→ **What needs to be done**
Transcribe each record exactly. Include every one.

→ **Provided information**
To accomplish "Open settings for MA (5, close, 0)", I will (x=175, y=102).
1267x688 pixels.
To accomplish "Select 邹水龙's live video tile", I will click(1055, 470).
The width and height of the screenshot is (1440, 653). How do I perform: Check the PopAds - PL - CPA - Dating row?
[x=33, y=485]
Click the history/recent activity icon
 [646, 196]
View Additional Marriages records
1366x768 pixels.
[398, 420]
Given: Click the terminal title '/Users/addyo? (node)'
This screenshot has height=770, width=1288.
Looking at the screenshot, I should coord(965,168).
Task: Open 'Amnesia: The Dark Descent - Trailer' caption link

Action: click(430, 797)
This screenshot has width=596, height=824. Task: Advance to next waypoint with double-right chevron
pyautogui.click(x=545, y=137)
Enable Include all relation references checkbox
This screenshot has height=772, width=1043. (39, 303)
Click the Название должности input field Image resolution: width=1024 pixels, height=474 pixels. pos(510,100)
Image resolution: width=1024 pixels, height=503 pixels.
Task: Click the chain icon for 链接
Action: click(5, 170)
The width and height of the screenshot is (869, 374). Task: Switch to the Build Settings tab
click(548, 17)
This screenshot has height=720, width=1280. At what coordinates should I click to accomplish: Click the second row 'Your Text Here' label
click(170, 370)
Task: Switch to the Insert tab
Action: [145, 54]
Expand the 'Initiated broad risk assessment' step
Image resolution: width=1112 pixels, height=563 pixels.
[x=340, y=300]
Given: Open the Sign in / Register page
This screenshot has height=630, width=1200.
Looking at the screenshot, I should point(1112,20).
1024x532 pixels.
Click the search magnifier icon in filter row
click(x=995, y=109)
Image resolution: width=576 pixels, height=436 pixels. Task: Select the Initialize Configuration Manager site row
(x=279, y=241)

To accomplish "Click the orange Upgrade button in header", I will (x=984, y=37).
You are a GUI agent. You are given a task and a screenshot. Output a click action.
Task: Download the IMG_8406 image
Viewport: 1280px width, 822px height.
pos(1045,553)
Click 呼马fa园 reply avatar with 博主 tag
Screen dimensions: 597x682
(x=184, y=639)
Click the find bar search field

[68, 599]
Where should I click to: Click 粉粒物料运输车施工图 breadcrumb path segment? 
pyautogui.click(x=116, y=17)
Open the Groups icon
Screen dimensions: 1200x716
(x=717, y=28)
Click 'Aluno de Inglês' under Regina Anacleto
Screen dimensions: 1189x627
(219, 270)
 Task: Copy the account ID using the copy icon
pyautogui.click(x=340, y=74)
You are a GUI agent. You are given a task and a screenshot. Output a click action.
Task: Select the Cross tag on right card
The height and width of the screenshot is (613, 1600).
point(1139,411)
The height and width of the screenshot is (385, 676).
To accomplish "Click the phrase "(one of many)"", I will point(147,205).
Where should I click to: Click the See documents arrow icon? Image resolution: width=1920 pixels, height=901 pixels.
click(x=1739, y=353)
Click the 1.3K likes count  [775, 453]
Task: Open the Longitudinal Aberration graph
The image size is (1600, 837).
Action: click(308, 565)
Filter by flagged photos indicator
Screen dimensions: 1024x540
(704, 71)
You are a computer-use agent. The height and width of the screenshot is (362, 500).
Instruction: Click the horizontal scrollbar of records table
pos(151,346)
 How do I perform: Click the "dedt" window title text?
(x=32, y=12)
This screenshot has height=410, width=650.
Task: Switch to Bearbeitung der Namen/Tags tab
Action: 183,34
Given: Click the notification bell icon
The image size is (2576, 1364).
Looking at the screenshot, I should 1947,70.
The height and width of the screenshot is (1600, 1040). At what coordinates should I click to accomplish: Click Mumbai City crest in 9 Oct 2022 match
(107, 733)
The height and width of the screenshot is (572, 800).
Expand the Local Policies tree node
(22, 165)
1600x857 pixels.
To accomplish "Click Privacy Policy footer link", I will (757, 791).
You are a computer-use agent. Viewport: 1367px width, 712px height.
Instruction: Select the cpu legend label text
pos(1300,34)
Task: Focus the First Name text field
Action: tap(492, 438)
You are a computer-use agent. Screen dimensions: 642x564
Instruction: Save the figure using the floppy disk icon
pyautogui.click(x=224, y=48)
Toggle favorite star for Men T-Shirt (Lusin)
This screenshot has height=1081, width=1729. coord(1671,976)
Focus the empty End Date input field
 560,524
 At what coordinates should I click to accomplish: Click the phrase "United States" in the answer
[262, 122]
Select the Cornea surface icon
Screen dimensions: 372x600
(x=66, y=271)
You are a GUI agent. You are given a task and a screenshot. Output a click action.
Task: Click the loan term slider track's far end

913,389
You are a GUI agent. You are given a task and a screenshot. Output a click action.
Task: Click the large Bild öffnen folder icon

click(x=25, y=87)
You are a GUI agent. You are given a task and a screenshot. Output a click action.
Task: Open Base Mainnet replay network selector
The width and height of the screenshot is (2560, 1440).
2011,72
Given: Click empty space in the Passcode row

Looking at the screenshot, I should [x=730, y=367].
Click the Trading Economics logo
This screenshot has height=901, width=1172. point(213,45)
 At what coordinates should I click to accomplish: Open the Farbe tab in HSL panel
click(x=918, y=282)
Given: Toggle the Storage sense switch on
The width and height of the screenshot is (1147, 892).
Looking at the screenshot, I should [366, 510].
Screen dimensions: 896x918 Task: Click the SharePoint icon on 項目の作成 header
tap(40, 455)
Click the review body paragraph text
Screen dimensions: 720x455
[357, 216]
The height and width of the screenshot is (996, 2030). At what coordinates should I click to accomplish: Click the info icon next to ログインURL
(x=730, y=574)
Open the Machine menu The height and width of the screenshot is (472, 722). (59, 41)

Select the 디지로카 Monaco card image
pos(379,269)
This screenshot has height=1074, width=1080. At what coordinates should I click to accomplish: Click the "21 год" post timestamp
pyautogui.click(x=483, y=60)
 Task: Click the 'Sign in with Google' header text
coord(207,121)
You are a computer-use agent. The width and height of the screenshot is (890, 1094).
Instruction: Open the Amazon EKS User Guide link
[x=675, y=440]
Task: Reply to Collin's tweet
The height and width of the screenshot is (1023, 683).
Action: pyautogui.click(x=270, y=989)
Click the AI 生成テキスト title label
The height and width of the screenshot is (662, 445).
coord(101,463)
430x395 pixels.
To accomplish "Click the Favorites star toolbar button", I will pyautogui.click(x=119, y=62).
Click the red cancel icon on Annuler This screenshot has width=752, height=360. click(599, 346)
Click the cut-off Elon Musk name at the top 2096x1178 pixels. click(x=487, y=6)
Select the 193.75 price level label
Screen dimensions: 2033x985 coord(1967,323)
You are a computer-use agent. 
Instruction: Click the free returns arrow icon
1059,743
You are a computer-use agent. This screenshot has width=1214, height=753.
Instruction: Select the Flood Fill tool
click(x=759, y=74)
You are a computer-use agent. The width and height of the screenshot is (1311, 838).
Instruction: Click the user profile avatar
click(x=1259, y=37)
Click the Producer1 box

→ **Written solution**
To accomplish "Open settings for MA (5, close, 0)", I will (x=175, y=102).
1267x688 pixels.
To accomplish "Select 邹水龙's live video tile", I will click(1055, 470).
The width and height of the screenshot is (1440, 653). How do I perform: Check the PopAds - PL - CPA - Dating row?
[x=33, y=485]
Click the history/recent activity icon
 [646, 196]
View Additional Marriages records
1366x768 pixels.
[398, 420]
Given: Click the terminal title '/Users/addyo? (node)'
This screenshot has height=770, width=1288.
Looking at the screenshot, I should coord(965,168).
Task: Open 'Amnesia: The Dark Descent - Trailer' caption link

Action: click(430, 797)
This screenshot has width=596, height=824. Task: Advance to next waypoint with double-right chevron
pyautogui.click(x=545, y=137)
Enable Include all relation references checkbox
This screenshot has height=772, width=1043. (39, 303)
Click the Название должности input field Image resolution: width=1024 pixels, height=474 pixels. pos(510,100)
Image resolution: width=1024 pixels, height=503 pixels.
Task: Click the chain icon for 链接
Action: click(5, 170)
The width and height of the screenshot is (869, 374). Task: Switch to the Build Settings tab
click(548, 17)
This screenshot has height=720, width=1280. At what coordinates should I click to accomplish: Click the second row 'Your Text Here' label
click(170, 370)
Task: Switch to the Insert tab
Action: [145, 54]
Expand the 'Initiated broad risk assessment' step
Image resolution: width=1112 pixels, height=563 pixels.
[x=340, y=300]
Given: Open the Sign in / Register page
This screenshot has height=630, width=1200.
Looking at the screenshot, I should point(1112,20).
1024x532 pixels.
Click the search magnifier icon in filter row
click(x=995, y=109)
Image resolution: width=576 pixels, height=436 pixels. Task: Select the Initialize Configuration Manager site row
(x=279, y=241)

To accomplish "Click the orange Upgrade button in header", I will (x=984, y=37).
You are a GUI agent. You are given a task and a screenshot. Output a click action.
Task: Download the IMG_8406 image
Viewport: 1280px width, 822px height.
pos(1045,553)
Click 呼马fa园 reply avatar with 博主 tag
Screen dimensions: 597x682
(x=184, y=639)
Click the find bar search field

[68, 599]
Where should I click to: Click 粉粒物料运输车施工图 breadcrumb path segment? 
pyautogui.click(x=116, y=17)
Open the Groups icon
Screen dimensions: 1200x716
(x=717, y=28)
Click 'Aluno de Inglês' under Regina Anacleto
Screen dimensions: 1189x627
(219, 270)
 Task: Copy the account ID using the copy icon
pyautogui.click(x=340, y=74)
You are a GUI agent. You are given a task and a screenshot. Output a click action.
Task: Select the Cross tag on right card
The height and width of the screenshot is (613, 1600).
point(1139,411)
The height and width of the screenshot is (385, 676).
To accomplish "Click the phrase "(one of many)"", I will point(147,205).
Where should I click to: Click the See documents arrow icon? Image resolution: width=1920 pixels, height=901 pixels.
click(x=1739, y=353)
Click the 1.3K likes count  [775, 453]
Task: Open the Longitudinal Aberration graph
The image size is (1600, 837).
Action: click(308, 565)
Filter by flagged photos indicator
Screen dimensions: 1024x540
(704, 71)
You are a computer-use agent. The height and width of the screenshot is (362, 500).
Instruction: Click the horizontal scrollbar of records table
pos(151,346)
 How do I perform: Click the "dedt" window title text?
(x=32, y=12)
This screenshot has height=410, width=650.
Task: Switch to Bearbeitung der Namen/Tags tab
Action: 183,34
Given: Click the notification bell icon
The image size is (2576, 1364).
Looking at the screenshot, I should 1947,70.
The height and width of the screenshot is (1600, 1040). At what coordinates should I click to accomplish: Click Mumbai City crest in 9 Oct 2022 match
(107, 733)
The height and width of the screenshot is (572, 800).
Expand the Local Policies tree node
(22, 165)
1600x857 pixels.
To accomplish "Click Privacy Policy footer link", I will (757, 791).
You are a computer-use agent. Viewport: 1367px width, 712px height.
Instruction: Select the cpu legend label text
pos(1300,34)
Task: Focus the First Name text field
Action: tap(492, 438)
You are a computer-use agent. Screen dimensions: 642x564
Instruction: Save the figure using the floppy disk icon
pyautogui.click(x=224, y=48)
Toggle favorite star for Men T-Shirt (Lusin)
This screenshot has height=1081, width=1729. coord(1671,976)
Focus the empty End Date input field
 560,524
 At what coordinates should I click to accomplish: Click the phrase "United States" in the answer
[262, 122]
Select the Cornea surface icon
Screen dimensions: 372x600
(x=66, y=271)
You are a GUI agent. You are given a task and a screenshot. Output a click action.
Task: Click the loan term slider track's far end

913,389
You are a GUI agent. You are given a task and a screenshot. Output a click action.
Task: Click the large Bild öffnen folder icon

click(x=25, y=87)
You are a GUI agent. You are given a task and a screenshot. Output a click action.
Task: Open Base Mainnet replay network selector
The width and height of the screenshot is (2560, 1440).
2011,72
Given: Click empty space in the Passcode row

Looking at the screenshot, I should [x=730, y=367].
Click the Trading Economics logo
This screenshot has height=901, width=1172. point(213,45)
 At what coordinates should I click to accomplish: Open the Farbe tab in HSL panel
click(x=918, y=282)
Given: Toggle the Storage sense switch on
The width and height of the screenshot is (1147, 892).
Looking at the screenshot, I should [366, 510].
Screen dimensions: 896x918 Task: Click the SharePoint icon on 項目の作成 header
tap(40, 455)
Click the review body paragraph text
Screen dimensions: 720x455
[357, 216]
The height and width of the screenshot is (996, 2030). At what coordinates should I click to accomplish: Click the info icon next to ログインURL
(x=730, y=574)
Open the Machine menu The height and width of the screenshot is (472, 722). (59, 41)

Select the 디지로카 Monaco card image
pos(379,269)
This screenshot has height=1074, width=1080. At what coordinates should I click to accomplish: Click the "21 год" post timestamp
pyautogui.click(x=483, y=60)
 Task: Click the 'Sign in with Google' header text
coord(207,121)
You are a computer-use agent. The width and height of the screenshot is (890, 1094).
Instruction: Open the Amazon EKS User Guide link
[x=675, y=440]
Task: Reply to Collin's tweet
The height and width of the screenshot is (1023, 683).
Action: pyautogui.click(x=270, y=989)
Click the AI 生成テキスト title label
The height and width of the screenshot is (662, 445).
coord(101,463)
430x395 pixels.
To accomplish "Click the Favorites star toolbar button", I will pyautogui.click(x=119, y=62).
Click the red cancel icon on Annuler This screenshot has width=752, height=360. click(599, 346)
Click the cut-off Elon Musk name at the top 2096x1178 pixels. click(x=487, y=6)
Select the 193.75 price level label
Screen dimensions: 2033x985 coord(1967,323)
You are a computer-use agent. 
Instruction: Click the free returns arrow icon
1059,743
You are a computer-use agent. This screenshot has width=1214, height=753.
Instruction: Select the Flood Fill tool
click(x=759, y=74)
You are a computer-use agent. The width and height of the screenshot is (1311, 838).
Instruction: Click the user profile avatar
click(x=1259, y=37)
Click the Producer1 box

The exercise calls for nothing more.